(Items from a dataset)
_____

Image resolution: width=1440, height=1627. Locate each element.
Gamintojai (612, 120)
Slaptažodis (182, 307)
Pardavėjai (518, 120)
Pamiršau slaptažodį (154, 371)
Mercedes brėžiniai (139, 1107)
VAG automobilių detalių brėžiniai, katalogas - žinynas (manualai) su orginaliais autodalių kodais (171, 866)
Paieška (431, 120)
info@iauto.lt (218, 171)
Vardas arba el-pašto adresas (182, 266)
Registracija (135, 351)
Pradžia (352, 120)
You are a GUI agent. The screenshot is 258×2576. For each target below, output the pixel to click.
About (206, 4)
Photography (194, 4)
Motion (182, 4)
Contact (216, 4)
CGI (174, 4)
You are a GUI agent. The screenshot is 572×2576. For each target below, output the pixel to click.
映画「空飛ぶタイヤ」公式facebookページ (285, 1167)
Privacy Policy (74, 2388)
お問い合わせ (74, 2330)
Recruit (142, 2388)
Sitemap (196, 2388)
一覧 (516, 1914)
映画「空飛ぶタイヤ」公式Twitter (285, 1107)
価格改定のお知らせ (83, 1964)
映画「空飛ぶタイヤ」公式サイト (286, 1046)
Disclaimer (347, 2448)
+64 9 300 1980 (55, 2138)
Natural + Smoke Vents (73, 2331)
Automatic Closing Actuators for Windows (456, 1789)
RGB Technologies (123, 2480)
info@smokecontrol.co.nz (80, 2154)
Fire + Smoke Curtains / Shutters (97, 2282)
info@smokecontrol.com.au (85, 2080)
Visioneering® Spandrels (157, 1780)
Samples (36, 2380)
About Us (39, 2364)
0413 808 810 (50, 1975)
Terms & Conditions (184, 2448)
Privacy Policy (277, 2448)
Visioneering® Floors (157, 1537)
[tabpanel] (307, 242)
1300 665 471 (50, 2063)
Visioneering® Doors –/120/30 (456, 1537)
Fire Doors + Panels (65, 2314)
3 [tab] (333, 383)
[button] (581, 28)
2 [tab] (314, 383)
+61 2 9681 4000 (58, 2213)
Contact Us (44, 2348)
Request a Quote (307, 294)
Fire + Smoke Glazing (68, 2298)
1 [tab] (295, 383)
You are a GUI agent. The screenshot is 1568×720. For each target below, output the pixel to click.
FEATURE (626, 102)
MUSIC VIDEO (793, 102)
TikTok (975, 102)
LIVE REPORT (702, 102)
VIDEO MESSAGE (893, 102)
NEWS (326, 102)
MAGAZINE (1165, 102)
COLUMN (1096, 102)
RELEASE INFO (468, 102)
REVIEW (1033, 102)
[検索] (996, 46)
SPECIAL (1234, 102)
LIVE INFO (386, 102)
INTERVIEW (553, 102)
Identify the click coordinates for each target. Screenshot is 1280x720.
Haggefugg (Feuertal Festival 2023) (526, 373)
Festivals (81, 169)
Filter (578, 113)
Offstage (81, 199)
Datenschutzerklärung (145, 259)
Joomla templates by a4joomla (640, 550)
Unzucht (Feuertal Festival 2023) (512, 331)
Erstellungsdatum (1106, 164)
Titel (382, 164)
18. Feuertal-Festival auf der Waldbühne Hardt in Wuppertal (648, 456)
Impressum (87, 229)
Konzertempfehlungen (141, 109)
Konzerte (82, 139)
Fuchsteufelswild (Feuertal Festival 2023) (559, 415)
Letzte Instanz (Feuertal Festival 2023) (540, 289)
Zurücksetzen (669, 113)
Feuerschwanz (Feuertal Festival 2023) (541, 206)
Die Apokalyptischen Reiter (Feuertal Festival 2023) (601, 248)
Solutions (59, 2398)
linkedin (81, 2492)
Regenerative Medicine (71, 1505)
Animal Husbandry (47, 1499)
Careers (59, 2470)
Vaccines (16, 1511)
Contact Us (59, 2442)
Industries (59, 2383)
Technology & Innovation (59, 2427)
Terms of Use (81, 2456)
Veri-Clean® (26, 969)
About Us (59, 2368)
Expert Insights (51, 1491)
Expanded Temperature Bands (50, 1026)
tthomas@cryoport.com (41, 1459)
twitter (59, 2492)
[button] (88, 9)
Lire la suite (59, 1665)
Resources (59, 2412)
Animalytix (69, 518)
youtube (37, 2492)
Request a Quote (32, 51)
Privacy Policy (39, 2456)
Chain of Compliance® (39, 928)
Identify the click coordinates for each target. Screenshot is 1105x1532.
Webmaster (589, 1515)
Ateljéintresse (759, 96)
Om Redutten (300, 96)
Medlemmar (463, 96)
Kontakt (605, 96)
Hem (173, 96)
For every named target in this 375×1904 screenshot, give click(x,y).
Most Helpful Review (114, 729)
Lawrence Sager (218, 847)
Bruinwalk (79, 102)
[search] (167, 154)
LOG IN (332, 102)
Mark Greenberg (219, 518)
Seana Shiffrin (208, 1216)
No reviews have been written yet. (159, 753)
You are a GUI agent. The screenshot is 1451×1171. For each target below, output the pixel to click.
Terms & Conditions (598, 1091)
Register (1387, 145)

_____

Update the listing above by replacing each occurrence of "Privacy Policy" with "Privacy Notice", leaving every other line unchanged.

## Full answer
Image resolution: width=1440, height=1627. Locate each element.
Gamintojai (612, 120)
Slaptažodis (182, 307)
Pardavėjai (518, 120)
Pamiršau slaptažodį (154, 371)
Mercedes brėžiniai (139, 1107)
VAG automobilių detalių brėžiniai, katalogas - žinynas (manualai) su orginaliais autodalių kodais (171, 866)
Paieška (431, 120)
info@iauto.lt (218, 171)
Vardas arba el-pašto adresas (182, 266)
Registracija (135, 351)
Pradžia (352, 120)
You are a GUI agent. The screenshot is 258×2576. For each target below, output the pixel to click.
About (206, 4)
Photography (194, 4)
Motion (182, 4)
Contact (216, 4)
CGI (174, 4)
You are a GUI agent. The screenshot is 572×2576. For each target below, output the pixel to click.
映画「空飛ぶタイヤ」公式facebookページ (285, 1167)
Privacy Notice (74, 2388)
お問い合わせ (74, 2330)
Recruit (142, 2388)
Sitemap (196, 2388)
一覧 (516, 1914)
映画「空飛ぶタイヤ」公式Twitter (285, 1107)
価格改定のお知らせ (83, 1964)
映画「空飛ぶタイヤ」公式サイト (286, 1046)
Disclaimer (347, 2448)
+64 9 300 1980 (55, 2138)
Natural + Smoke Vents (73, 2331)
Automatic Closing Actuators for Windows (456, 1789)
RGB Technologies (123, 2480)
info@smokecontrol.co.nz (80, 2154)
Fire + Smoke Curtains / Shutters (97, 2282)
info@smokecontrol.com.au (85, 2080)
Visioneering® Spandrels (157, 1780)
Samples (36, 2380)
About Us (39, 2364)
0413 808 810 (50, 1975)
Terms & Conditions (184, 2448)
Privacy Notice (277, 2448)
Visioneering® Floors (157, 1537)
[tabpanel] (307, 242)
1300 665 471 (50, 2063)
Visioneering® Doors –/120/30 (456, 1537)
Fire Doors + Panels (65, 2314)
3 [tab] (333, 383)
[button] (581, 28)
2 [tab] (314, 383)
+61 2 9681 4000 (58, 2213)
Contact Us (44, 2348)
Request a Quote (307, 294)
Fire + Smoke Glazing (68, 2298)
1 [tab] (295, 383)
You are a GUI agent. The screenshot is 1568×720. For each target below, output the pixel to click.
FEATURE (626, 102)
MUSIC VIDEO (793, 102)
TikTok (975, 102)
LIVE REPORT (702, 102)
VIDEO MESSAGE (893, 102)
NEWS (326, 102)
MAGAZINE (1165, 102)
COLUMN (1096, 102)
RELEASE INFO (468, 102)
REVIEW (1033, 102)
[検索] (996, 46)
SPECIAL (1234, 102)
LIVE INFO (386, 102)
INTERVIEW (553, 102)
Identify the click coordinates for each target. Screenshot is 1280x720.
Haggefugg (Feuertal Festival 2023) (526, 373)
Festivals (81, 169)
Filter (578, 113)
Offstage (81, 199)
Datenschutzerklärung (145, 259)
Joomla templates by a4joomla (640, 550)
Unzucht (Feuertal Festival 2023) (512, 331)
Erstellungsdatum (1106, 164)
Titel (382, 164)
18. Feuertal-Festival auf der Waldbühne Hardt in Wuppertal (648, 456)
Impressum (87, 229)
Konzertempfehlungen (141, 109)
Konzerte (82, 139)
Fuchsteufelswild (Feuertal Festival 2023) (559, 415)
Letzte Instanz (Feuertal Festival 2023) (540, 289)
Zurücksetzen (669, 113)
Feuerschwanz (Feuertal Festival 2023) (541, 206)
Die Apokalyptischen Reiter (Feuertal Festival 2023) (601, 248)
Solutions (59, 2398)
linkedin (81, 2492)
Regenerative Medicine (71, 1505)
Animal Husbandry (47, 1499)
Careers (59, 2470)
Vaccines (16, 1511)
Contact Us (59, 2442)
Industries (59, 2383)
Technology & Innovation (59, 2427)
Terms of Use (81, 2456)
Veri-Clean® (26, 969)
About Us (59, 2368)
Expert Insights (51, 1491)
Expanded Temperature Bands (50, 1026)
tthomas@cryoport.com (41, 1459)
twitter (59, 2492)
[button] (88, 9)
Lire la suite (59, 1665)
Resources (59, 2412)
Animalytix (69, 518)
youtube (37, 2492)
Request a Quote (32, 51)
Privacy Notice (39, 2456)
Chain of Compliance® (39, 928)
Identify the click coordinates for each target. Screenshot is 1105x1532.
Webmaster (589, 1515)
Ateljéintresse (759, 96)
Om Redutten (300, 96)
Medlemmar (463, 96)
Kontakt (605, 96)
Hem (173, 96)
For every named target in this 375×1904 screenshot, give click(x,y).
Most Helpful Review (114, 729)
Lawrence Sager (218, 847)
Bruinwalk (79, 102)
[search] (167, 154)
LOG IN (332, 102)
Mark Greenberg (219, 518)
Seana Shiffrin (208, 1216)
No reviews have been written yet. (159, 753)
You are a GUI agent. The screenshot is 1451×1171. For each target below, output the pixel to click.
Terms & Conditions (598, 1091)
Register (1387, 145)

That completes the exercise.